Malaysia Debt Ventures Berhad
- Type: State-owned enterprise
- Industry: Finance
- Founded: 2002
- Headquarters: Unit 13.01, Level 13, Menara AIA Cap Square, No. 10, Jalan Munshi Abdullah, 50100 Kuala Lumpur.
- Key people: Wong Chen, Non-executive Chairman Rizal Fauzi, Chief Executive Officer Adrian Khor, Chief Financial Officer Sharul Sazman Samaan, Chief Business Officer Yashvin Metha Vythy, Chief Strategy Officer Ahmad Shukri Abd Rahman, Chief Risk Officer
- Parent: Minister of Finance Incorporated
- Website: www.mdv.com.my

= Malaysia Debt Ventures =

Government-owned financial services company

Malaysia Debt Ventures Berhad (MDV) was established by the Government of Malaysia in 2002 with the objective of providing flexible and innovative financing facilities to develop the Information and Communications Technology (ICT) sector that had been identified and prioritised by the Government as the catalyst for the nation's growth.

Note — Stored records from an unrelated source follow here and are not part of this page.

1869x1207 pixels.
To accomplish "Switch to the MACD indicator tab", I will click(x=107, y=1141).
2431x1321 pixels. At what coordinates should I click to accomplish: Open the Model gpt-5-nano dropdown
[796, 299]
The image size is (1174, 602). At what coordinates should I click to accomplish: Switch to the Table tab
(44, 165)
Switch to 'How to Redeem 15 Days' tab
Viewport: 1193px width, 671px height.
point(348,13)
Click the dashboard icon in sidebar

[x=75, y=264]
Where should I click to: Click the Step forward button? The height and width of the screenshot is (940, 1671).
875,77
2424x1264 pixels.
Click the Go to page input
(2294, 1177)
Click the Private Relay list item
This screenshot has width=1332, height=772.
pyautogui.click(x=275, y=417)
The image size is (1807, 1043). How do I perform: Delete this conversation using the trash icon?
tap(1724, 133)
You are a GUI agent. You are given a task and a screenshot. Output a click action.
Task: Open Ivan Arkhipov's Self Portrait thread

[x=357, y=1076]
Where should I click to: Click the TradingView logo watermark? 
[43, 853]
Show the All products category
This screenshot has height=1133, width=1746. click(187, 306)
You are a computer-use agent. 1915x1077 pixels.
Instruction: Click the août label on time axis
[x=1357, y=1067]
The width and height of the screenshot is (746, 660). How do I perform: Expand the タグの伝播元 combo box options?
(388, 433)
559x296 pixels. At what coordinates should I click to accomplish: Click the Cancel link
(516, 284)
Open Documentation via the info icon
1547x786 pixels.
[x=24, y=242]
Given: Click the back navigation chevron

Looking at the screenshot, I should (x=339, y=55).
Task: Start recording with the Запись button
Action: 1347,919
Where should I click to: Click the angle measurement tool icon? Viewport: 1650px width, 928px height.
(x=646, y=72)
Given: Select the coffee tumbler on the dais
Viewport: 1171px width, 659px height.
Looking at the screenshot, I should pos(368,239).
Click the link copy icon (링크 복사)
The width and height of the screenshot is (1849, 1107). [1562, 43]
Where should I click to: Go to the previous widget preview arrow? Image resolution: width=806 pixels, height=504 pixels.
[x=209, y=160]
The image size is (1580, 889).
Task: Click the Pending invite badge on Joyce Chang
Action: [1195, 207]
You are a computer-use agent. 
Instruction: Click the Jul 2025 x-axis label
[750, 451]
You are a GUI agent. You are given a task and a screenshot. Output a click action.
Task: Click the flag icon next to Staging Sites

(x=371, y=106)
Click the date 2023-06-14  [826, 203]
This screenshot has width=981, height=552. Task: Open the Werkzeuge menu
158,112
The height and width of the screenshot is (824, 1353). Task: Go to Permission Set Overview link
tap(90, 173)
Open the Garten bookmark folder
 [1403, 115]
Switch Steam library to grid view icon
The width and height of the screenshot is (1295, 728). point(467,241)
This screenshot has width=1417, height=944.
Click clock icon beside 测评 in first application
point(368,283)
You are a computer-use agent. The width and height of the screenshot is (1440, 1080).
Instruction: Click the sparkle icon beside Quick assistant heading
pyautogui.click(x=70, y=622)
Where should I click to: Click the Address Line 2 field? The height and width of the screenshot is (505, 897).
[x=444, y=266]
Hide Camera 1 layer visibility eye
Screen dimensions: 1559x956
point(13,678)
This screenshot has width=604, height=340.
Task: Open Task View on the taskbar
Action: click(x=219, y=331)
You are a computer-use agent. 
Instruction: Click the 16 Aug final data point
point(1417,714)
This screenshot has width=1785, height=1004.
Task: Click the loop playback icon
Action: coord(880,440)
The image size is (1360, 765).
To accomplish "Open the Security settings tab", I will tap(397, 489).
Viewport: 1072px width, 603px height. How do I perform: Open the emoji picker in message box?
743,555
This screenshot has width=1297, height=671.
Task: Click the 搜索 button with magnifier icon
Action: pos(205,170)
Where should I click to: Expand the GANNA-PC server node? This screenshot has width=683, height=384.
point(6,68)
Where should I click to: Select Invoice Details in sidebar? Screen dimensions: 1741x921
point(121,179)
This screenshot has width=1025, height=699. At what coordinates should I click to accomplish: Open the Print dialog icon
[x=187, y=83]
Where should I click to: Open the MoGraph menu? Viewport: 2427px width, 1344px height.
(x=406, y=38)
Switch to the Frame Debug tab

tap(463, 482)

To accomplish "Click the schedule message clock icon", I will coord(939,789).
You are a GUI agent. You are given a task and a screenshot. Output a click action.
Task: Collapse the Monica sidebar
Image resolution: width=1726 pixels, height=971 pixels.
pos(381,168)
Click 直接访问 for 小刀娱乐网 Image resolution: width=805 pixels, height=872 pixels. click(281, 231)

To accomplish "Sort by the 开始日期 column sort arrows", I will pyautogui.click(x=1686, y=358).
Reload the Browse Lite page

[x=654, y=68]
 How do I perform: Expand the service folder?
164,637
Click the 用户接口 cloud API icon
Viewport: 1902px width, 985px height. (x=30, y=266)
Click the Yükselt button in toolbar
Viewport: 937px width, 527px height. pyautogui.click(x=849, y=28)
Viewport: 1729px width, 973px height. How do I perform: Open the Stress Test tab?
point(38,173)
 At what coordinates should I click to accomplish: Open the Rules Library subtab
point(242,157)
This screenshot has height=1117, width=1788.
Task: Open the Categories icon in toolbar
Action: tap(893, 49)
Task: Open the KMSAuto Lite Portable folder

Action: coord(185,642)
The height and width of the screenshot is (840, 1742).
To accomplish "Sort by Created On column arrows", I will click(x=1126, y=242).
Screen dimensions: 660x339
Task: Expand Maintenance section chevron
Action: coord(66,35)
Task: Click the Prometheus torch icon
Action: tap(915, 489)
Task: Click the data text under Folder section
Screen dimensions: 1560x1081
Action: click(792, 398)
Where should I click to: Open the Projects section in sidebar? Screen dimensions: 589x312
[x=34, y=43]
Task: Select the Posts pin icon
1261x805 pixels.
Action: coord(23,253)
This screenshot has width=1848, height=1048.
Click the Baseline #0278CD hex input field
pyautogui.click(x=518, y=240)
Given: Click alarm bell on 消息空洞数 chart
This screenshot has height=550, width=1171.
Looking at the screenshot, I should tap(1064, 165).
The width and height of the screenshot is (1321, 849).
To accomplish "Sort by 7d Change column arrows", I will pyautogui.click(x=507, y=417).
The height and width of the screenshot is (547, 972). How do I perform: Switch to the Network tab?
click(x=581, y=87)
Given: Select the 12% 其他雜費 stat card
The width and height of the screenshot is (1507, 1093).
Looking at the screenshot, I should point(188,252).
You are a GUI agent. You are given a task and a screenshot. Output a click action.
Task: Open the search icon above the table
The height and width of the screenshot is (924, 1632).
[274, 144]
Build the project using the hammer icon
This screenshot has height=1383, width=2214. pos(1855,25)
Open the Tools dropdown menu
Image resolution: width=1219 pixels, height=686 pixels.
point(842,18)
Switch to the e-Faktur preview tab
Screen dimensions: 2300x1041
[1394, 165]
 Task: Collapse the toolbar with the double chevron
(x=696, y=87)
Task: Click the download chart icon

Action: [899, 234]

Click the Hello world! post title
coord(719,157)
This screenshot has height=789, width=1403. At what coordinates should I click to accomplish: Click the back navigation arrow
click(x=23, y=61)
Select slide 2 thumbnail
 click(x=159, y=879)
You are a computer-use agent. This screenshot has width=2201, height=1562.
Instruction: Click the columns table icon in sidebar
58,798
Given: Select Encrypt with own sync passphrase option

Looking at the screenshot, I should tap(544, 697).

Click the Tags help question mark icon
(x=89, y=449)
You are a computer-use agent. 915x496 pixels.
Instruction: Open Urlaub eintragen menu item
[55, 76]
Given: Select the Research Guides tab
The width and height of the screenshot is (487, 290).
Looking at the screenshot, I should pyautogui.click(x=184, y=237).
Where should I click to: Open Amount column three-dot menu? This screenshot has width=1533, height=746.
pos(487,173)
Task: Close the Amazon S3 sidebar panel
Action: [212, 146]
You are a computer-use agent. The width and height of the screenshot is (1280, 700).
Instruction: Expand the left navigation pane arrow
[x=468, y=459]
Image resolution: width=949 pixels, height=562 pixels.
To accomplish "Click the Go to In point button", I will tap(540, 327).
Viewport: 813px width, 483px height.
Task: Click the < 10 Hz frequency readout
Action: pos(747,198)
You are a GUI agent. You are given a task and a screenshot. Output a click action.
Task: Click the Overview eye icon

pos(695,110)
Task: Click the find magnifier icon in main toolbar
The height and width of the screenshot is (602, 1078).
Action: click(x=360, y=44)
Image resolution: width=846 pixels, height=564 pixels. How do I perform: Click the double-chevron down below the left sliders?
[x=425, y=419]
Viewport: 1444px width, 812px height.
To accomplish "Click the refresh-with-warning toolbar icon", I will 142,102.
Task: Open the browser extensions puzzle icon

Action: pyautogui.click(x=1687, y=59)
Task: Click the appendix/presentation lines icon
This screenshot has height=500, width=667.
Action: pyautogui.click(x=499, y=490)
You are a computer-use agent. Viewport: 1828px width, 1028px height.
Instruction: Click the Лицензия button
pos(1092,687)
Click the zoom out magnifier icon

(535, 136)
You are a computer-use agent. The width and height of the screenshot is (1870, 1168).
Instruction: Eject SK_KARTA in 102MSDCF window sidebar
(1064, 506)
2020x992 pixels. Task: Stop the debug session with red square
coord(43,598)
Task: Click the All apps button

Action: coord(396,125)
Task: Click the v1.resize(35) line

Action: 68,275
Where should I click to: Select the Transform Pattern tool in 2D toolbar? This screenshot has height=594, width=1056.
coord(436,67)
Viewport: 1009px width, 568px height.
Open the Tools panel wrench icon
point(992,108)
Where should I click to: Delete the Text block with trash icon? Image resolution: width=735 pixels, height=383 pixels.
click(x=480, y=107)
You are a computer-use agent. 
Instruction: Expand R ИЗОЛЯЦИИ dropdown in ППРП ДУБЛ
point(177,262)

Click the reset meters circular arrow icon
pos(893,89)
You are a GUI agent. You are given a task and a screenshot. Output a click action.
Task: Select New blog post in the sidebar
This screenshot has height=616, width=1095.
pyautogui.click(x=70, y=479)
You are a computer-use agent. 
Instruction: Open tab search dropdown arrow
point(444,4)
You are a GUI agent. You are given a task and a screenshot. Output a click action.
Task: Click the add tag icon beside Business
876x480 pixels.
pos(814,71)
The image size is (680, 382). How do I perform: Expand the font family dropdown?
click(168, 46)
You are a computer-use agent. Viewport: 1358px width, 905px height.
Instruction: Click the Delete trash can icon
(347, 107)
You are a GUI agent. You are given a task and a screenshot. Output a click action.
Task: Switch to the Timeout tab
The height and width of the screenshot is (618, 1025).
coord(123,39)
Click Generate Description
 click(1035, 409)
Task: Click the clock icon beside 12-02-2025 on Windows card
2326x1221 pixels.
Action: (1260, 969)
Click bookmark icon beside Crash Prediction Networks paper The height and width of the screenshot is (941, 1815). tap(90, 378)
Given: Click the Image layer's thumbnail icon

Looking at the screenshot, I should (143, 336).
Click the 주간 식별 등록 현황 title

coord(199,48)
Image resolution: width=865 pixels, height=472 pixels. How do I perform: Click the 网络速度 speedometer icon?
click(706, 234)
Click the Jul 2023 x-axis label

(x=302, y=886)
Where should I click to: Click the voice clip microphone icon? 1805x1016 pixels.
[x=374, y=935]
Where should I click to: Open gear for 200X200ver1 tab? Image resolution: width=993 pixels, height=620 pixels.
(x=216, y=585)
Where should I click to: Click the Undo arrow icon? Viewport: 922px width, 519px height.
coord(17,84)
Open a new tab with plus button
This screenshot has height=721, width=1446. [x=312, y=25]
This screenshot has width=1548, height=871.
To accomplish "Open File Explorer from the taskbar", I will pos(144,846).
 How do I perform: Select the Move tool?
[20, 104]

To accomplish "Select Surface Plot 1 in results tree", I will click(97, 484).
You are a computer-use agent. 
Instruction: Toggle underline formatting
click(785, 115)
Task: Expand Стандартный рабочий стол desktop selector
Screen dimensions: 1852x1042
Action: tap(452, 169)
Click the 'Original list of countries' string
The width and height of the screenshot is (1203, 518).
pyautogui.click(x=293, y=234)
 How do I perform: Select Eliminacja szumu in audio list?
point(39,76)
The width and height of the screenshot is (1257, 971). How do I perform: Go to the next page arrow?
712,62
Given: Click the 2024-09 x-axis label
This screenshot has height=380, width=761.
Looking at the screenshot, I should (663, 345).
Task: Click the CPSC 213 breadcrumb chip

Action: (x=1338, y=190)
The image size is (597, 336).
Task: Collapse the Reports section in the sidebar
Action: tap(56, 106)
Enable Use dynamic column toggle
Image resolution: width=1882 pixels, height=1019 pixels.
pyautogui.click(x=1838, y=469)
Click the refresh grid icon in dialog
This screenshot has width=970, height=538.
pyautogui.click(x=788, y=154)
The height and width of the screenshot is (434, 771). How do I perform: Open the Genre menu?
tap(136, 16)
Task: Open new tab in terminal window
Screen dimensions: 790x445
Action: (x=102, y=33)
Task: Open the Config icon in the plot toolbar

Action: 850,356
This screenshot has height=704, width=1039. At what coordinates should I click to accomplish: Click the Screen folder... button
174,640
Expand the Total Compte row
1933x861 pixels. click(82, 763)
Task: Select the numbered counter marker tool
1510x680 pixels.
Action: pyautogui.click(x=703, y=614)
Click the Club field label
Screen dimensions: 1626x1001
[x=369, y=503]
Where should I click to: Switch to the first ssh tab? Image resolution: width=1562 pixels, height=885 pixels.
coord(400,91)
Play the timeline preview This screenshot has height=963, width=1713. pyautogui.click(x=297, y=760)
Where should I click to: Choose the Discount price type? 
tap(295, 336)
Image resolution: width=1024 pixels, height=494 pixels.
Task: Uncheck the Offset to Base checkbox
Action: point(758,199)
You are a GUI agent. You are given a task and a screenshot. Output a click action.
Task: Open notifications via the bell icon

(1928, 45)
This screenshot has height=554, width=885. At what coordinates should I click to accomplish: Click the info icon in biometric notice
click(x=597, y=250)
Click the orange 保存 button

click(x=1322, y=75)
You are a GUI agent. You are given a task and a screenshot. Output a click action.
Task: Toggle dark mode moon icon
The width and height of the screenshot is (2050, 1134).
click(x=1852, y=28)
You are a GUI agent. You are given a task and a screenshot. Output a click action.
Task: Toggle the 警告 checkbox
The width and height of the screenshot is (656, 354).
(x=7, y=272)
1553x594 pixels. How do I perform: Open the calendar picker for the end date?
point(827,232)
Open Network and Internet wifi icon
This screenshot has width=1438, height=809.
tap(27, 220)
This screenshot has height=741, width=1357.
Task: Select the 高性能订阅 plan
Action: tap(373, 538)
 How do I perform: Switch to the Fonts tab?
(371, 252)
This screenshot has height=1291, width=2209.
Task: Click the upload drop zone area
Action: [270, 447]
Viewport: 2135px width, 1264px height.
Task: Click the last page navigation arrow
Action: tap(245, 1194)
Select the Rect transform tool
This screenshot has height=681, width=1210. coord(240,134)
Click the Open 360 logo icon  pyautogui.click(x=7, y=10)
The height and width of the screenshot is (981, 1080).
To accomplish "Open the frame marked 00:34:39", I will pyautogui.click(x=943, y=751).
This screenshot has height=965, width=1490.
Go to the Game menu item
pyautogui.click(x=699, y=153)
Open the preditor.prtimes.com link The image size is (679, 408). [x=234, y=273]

As the nation developed, MDV's financing mandate was concurrently extended to serve other high-impact and technology-driven sectors of the economy prioritised by the Government, including Green Technology, Biotechnology, Strategic and Emerging technology, and start-ups.

MDV also offers conventional and Shariah compliant financing solutions that cater to the requirements of young technology-based companies and start-ups with innovative products and/or services as well as sustainable business propositions, who are generally underserved by commercial financial institutions, namely credit financing for young technology-based companies. This includes Venture Debt financing for startups, for which MDV is the pioneering and largest local provider of this type of debt financing, typically used as complementary financing to equity venture capital. Venture Debt provides startups with credit financing to extend their growth runway while minimising equity dilution.

As one of the few financiers in Malaysia solely focused on technology-driven companies, MDV will continue to play a vital role in supporting the Government's initiatives and aspiration to promote high-value technology and innovation as a path towards a high-income nation.